(Stored records)
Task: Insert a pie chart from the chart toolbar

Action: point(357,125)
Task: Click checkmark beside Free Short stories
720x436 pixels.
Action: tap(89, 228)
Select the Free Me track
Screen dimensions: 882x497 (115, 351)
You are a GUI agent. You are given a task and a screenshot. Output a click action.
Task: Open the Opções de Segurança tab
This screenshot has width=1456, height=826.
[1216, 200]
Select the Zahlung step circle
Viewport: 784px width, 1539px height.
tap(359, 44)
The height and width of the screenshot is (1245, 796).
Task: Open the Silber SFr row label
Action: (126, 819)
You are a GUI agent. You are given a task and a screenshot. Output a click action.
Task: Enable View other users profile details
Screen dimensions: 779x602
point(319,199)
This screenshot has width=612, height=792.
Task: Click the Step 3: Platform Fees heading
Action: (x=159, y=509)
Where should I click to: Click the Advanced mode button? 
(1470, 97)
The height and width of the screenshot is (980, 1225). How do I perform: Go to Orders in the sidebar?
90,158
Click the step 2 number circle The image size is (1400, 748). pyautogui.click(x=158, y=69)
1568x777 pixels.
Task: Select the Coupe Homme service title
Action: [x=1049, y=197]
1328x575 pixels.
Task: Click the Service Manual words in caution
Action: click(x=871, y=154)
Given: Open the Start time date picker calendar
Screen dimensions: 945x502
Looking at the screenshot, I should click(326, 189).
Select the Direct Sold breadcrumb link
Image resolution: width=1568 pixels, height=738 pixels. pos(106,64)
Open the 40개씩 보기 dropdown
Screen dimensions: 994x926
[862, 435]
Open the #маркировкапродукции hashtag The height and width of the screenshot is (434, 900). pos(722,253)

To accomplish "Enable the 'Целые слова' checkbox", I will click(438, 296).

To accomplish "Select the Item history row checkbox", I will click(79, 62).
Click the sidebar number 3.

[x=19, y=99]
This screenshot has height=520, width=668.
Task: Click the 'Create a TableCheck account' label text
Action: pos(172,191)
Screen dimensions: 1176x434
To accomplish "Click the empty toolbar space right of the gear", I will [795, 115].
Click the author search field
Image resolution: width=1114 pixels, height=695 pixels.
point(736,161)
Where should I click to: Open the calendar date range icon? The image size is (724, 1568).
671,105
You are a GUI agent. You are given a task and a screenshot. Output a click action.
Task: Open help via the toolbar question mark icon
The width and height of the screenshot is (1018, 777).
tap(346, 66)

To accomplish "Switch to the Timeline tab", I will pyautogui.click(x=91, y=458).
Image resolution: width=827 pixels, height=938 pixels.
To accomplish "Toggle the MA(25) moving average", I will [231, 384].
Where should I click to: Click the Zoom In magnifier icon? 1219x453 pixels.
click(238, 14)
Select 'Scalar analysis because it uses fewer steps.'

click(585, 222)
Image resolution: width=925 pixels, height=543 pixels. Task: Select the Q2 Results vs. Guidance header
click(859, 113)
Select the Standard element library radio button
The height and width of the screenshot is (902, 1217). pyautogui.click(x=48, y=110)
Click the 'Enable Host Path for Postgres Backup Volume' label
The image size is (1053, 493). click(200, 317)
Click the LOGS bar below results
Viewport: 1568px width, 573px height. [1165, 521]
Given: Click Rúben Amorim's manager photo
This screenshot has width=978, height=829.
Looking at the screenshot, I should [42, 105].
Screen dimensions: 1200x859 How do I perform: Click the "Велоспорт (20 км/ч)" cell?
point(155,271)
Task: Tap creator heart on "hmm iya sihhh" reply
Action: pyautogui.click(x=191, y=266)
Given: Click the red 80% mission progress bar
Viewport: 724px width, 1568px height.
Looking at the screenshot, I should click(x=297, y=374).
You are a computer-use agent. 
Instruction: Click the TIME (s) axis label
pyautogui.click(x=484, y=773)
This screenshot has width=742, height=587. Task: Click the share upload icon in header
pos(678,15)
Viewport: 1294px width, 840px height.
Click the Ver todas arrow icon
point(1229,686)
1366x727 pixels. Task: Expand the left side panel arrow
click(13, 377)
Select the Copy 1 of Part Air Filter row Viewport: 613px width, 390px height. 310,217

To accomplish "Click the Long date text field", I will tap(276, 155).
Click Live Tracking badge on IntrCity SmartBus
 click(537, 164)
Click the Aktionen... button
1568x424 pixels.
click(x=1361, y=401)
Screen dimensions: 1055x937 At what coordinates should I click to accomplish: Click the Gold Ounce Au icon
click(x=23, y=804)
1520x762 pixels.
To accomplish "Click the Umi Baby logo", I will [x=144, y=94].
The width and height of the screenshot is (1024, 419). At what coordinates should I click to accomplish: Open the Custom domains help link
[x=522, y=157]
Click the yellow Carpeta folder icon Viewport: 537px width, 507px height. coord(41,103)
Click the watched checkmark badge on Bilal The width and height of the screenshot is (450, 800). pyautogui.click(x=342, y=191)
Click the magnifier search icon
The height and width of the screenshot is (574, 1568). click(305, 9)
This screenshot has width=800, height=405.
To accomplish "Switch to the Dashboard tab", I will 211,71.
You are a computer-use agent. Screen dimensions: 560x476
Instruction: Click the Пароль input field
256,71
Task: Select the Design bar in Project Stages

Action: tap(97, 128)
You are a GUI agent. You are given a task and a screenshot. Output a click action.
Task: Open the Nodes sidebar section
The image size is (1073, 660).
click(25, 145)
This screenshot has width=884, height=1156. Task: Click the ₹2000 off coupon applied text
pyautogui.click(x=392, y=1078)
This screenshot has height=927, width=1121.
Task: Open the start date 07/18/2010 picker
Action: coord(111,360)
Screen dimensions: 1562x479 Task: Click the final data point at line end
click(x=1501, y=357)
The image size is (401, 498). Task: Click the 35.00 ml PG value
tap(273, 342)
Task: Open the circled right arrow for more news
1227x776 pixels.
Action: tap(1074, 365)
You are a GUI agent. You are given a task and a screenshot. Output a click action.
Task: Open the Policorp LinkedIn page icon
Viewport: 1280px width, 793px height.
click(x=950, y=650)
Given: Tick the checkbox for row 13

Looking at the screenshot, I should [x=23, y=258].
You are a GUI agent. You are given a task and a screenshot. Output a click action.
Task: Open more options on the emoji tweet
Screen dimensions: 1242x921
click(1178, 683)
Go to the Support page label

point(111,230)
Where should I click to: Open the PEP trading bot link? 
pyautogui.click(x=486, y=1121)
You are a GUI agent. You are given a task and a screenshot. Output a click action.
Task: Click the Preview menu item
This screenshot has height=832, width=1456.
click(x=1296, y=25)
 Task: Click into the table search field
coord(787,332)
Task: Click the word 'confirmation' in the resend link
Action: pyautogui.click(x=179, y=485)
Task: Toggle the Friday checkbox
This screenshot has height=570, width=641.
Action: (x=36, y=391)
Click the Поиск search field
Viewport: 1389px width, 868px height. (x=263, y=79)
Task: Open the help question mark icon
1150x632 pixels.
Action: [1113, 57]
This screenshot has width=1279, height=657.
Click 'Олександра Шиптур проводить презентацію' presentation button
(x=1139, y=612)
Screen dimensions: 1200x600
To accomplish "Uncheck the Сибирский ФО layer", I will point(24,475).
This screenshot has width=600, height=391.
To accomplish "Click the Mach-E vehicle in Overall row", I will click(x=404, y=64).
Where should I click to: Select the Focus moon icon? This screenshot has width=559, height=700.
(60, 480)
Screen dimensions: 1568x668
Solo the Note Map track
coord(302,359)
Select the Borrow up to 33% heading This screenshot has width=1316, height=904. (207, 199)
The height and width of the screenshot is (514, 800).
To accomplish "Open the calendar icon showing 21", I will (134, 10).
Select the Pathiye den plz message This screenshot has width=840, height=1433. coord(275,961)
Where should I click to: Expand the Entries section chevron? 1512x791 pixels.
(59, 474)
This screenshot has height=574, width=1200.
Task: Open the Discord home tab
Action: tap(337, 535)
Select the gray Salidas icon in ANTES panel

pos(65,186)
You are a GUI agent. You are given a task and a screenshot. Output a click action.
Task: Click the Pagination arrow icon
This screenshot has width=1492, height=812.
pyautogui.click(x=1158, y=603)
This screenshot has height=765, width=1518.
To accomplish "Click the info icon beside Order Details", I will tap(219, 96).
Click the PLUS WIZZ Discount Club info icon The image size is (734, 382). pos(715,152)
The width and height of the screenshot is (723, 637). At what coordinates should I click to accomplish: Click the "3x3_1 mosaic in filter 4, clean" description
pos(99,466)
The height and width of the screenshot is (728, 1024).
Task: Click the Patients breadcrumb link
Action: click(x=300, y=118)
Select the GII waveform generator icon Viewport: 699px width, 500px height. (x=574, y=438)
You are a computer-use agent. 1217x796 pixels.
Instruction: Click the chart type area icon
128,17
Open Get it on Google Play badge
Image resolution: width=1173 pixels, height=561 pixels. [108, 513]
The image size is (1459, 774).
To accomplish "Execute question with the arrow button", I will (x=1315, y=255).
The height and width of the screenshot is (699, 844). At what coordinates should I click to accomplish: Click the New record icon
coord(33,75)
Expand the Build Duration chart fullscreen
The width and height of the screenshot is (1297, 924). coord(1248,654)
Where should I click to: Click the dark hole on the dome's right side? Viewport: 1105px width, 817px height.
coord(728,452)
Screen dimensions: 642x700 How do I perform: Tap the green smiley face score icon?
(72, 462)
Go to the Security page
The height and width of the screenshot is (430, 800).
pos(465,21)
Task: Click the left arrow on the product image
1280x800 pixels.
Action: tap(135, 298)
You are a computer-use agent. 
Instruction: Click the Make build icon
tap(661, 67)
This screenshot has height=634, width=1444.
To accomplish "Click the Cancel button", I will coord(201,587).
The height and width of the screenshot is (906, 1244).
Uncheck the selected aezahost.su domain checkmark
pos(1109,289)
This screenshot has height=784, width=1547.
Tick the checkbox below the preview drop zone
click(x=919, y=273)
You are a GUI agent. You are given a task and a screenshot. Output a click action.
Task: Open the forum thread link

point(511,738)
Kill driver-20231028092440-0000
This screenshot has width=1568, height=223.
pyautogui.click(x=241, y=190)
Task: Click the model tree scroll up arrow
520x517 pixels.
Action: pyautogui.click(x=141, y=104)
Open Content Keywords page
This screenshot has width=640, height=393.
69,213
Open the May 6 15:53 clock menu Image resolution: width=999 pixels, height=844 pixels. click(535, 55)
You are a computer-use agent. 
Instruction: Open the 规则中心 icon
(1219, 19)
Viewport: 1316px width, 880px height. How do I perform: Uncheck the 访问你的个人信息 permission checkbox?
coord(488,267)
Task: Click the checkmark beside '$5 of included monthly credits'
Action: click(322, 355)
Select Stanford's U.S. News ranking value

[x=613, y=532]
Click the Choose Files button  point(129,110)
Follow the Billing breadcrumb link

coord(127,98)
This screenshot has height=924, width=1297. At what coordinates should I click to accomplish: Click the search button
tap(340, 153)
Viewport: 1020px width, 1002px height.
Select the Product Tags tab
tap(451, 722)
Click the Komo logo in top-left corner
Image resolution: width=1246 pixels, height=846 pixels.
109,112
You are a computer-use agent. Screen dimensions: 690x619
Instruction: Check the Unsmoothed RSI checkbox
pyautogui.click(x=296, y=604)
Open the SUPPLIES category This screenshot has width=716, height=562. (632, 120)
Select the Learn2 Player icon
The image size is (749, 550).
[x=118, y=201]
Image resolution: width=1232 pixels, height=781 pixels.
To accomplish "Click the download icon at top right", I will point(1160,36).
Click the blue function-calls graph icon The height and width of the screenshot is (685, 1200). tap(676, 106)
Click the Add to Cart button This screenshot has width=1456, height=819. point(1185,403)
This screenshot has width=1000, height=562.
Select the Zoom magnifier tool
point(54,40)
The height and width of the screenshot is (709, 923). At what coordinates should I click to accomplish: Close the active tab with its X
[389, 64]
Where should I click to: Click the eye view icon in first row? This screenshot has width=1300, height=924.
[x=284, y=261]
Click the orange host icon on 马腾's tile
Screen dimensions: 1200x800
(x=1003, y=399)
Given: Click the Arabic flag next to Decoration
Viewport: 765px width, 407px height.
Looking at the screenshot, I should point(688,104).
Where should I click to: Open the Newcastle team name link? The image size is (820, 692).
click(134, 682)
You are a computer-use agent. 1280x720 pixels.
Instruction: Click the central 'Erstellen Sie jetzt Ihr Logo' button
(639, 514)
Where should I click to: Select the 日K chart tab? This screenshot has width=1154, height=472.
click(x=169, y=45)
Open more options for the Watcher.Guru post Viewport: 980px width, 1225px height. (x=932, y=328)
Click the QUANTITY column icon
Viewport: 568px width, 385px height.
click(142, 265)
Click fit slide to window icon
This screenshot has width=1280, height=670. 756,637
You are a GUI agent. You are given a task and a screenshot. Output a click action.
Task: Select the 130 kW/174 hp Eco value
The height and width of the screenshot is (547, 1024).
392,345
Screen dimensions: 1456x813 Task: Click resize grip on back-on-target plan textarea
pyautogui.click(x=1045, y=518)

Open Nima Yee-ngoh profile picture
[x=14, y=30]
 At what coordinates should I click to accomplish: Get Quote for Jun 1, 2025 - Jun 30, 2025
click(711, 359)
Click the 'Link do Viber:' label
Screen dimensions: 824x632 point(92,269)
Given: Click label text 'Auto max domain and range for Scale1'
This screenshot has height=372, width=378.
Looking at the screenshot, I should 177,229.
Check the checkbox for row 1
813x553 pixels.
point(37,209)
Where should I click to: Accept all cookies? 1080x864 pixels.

* _Activity_: Look through the records for the word "computer". Every line that has it should be copied.

* _The answer_:
You are a computer-use agent. 
You are a computer-use agent. Screen dimensions: 560x476
You are a computer-use agent. 1217x796 pixels.
You are a computer-use agent. 
You are a computer-use agent. 
You are a computer-use agent. Screen dimensions: 690x619
You are a computer-use agent. 1280x720 pixels.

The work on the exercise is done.